## Instructions to follow
Return the entries from the start through the line containing "tap(341, 253)", inclusive, copying those lines verbatim.

** Start **

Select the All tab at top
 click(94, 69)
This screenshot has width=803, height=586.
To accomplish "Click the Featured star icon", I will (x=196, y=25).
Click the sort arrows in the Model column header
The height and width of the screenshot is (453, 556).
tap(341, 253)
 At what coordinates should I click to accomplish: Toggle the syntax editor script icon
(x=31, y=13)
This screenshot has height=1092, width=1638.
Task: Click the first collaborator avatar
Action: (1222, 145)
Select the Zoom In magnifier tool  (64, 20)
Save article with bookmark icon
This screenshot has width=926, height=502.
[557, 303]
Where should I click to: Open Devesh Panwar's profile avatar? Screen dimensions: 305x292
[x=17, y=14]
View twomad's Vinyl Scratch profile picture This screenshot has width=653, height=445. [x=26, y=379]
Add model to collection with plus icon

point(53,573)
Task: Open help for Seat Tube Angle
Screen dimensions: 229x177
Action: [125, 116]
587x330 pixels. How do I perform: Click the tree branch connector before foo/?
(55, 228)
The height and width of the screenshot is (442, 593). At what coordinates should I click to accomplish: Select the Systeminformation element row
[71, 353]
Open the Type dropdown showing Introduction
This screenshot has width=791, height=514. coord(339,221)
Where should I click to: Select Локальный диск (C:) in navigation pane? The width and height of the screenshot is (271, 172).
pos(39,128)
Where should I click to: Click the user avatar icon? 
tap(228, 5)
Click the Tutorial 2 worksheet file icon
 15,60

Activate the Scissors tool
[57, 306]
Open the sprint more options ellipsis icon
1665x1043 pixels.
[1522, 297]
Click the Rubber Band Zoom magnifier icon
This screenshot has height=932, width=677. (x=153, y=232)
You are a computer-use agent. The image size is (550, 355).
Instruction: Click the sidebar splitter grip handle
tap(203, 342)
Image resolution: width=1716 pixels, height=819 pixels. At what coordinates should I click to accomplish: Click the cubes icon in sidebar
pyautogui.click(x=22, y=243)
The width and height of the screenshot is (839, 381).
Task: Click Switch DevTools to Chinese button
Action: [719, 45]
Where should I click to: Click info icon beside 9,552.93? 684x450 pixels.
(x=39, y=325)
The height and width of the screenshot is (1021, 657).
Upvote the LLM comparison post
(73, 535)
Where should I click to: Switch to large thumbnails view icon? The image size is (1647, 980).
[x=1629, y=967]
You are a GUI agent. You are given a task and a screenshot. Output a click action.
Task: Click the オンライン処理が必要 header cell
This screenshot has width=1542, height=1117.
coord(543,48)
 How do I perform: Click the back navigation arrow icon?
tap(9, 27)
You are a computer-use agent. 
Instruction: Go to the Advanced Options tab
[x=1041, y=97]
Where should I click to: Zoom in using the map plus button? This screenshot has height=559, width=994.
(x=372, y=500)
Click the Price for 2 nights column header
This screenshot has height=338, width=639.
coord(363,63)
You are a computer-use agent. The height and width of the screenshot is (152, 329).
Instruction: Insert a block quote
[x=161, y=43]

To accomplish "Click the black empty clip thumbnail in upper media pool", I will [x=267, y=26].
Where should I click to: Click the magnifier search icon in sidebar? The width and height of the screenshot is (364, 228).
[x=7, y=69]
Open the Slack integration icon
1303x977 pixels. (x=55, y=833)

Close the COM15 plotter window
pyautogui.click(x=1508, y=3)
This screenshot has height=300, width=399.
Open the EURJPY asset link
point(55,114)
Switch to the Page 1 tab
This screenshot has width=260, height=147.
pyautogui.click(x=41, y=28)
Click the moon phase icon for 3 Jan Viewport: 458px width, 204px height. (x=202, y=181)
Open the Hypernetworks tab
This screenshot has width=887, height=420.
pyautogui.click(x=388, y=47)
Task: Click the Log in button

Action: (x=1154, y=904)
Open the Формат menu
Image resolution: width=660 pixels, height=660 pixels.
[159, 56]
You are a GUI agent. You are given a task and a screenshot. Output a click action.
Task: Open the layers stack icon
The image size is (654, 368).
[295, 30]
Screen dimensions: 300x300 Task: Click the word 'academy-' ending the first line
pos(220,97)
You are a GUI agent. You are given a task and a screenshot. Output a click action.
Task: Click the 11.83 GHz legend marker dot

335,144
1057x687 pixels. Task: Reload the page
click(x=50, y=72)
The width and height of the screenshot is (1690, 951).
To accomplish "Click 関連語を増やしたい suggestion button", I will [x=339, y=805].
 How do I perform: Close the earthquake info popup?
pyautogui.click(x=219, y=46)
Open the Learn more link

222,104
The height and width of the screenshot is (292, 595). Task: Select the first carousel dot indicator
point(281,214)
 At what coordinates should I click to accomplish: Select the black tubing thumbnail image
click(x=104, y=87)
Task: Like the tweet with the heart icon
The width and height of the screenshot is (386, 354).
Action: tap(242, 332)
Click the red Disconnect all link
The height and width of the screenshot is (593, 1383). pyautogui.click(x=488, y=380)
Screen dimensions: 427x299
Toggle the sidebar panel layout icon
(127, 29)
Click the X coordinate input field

** End **

## Response below
Select the All tab at top
 click(94, 69)
This screenshot has width=803, height=586.
To accomplish "Click the Featured star icon", I will (x=196, y=25).
Click the sort arrows in the Model column header
The height and width of the screenshot is (453, 556).
tap(341, 253)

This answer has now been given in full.